For its part, the Japanese Nikkei 225 index rose almost 11%, a day after causing the fall of European markets and Wall Street. Other Asian markets also rebounded, but more moderately, appearing to stabilize somewhat after theroller coaster that started the week.

An eighties-style panic Monday

The terrifying Black Monday It started with a nosedive abroad that was reminiscent of the crash of 1987, which traveled around the world and devastated Wall Street with more heavy losses, as fears about the slowdown of the US economy worsened. Wall Street closed with the biggest losses in two years.

He Nikkei The Tokyo stock market rose almost 11% early on Tuesday, its biggest rise since 2008and revalued by 10.3% in the early afternoon, thanks to the bargains of investors after the 12.4% drop the previous day.

On Monday, the S&P 500 fell 3% in its worst day in almost two years and closed at 5,186.33 points. The Dow Jones Industrial Average fell 1,033 points, or 2.6%, to 38,703.27, while the Nasdaq Composite fell 3.4% to 16,200.08, as Apple, Nvidia and other big tech companies that used to be the stars of the stock market were still withering.

Fear of an economic collapse in the US

The declines were the latest in a wave of global selling that began last week, and was the first opportunity for traders in Tokyo to react to Friday’s report showing that U.S. employers slowed their hiring last month much more than economists expected.. This was the latest weaker-than-expected data on the U.S. economy, raising fears that the Federal Reserve has put too much pressure on the brakes on the U.S. economy for too long through higher interest rates. raised in the hope of quelling inflation.

According to a report published Monday by the Institute for Supply Managementhe Growth of US service companies was a little stronger than expectedled by the arts, entertainment and leisure sectors, along with accommodation and food services.

Professional investors warned that some technical factors could be amplifying the steep losses. The index Kospi of South Korea fell 8.8%, and bitcoin fellbelow $54,000 on Monday from over $61,000 on Friday.Even the orowhich is reputed to offer security as a refuge in tumultuous times, fell about 1%.

Uploads throughout Asia

On Tuesday, almost all Asian markets, except Singapore, they recorded profits. The Kospi rose 4.3%, to 2,546.64 points. The Hang Seng Index Hong Kong It rose 0.5%, to 16,775.65 points. In Australiathe S&P/ASX 200 rose 0.3% to 7,677.50 points.
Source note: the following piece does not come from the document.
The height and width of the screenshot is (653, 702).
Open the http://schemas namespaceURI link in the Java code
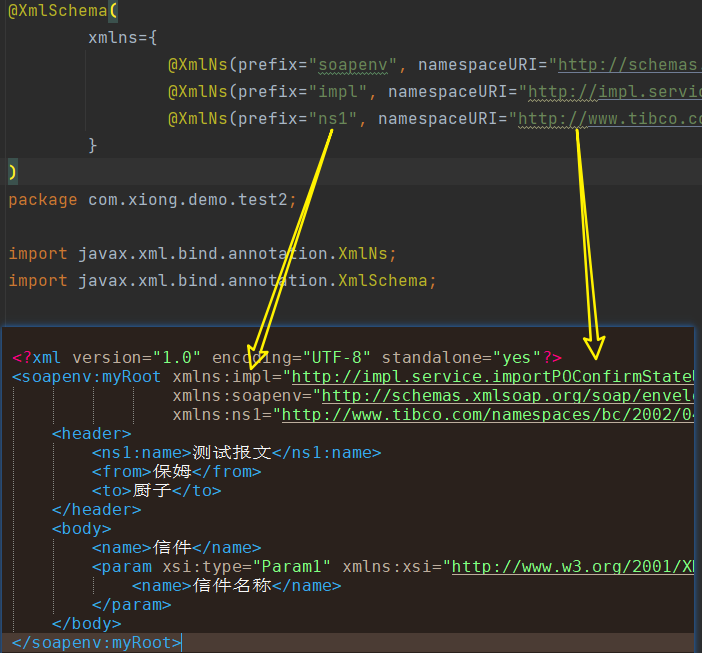point(628,65)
He Taiex of Taiwan It rose 1.2%, after collapsing 8.4% the day before. The Shanghai Composite Index, which was unaffected by Monday’s drama, rose just over a point to 2,861.87 points.

The harms of high interest rates

Monday’s plunges reflected fear that damage caused to the economy by prolonged high interest rates have been so severe that the Federal Reserve has to cut rates in an emergency meeting, before its next decision scheduled for September 18. The yield on the two-year Treasury note, which closely tracks the Federal Reserve’s expectations, briefly dipped below 3.70% in the morning, from 3.88% at the end of Friday and 5% at April. It later recovered and returned to 3.89%.

“The Fed could ride in on a white horse and save the day with a big rate cut, but the case for a cut between meetings seems weak,” he said. Brian Jacobsenchief economist of Annex Wealth Management. “They are usually reserved for emergencies, like COVID, and a 4.3% unemployment rate doesn’t really seem like an emergency.”

A US recession seems far away

The US economy continues to grow, so a recession is far from certain. The US stock market continues to rise apace this year, with double-digit percentage gains for the S&P 500, the Dow and the Nasdaq Composite.

Some of Wall Street’s recent declines may simply be air coming out of a stock market that has reached dozens of all-time highs this year, partly because of the frenzy around artificial intelligence technology. Critics have long said the stock market looked expensive after prices rose faster than corporate profits.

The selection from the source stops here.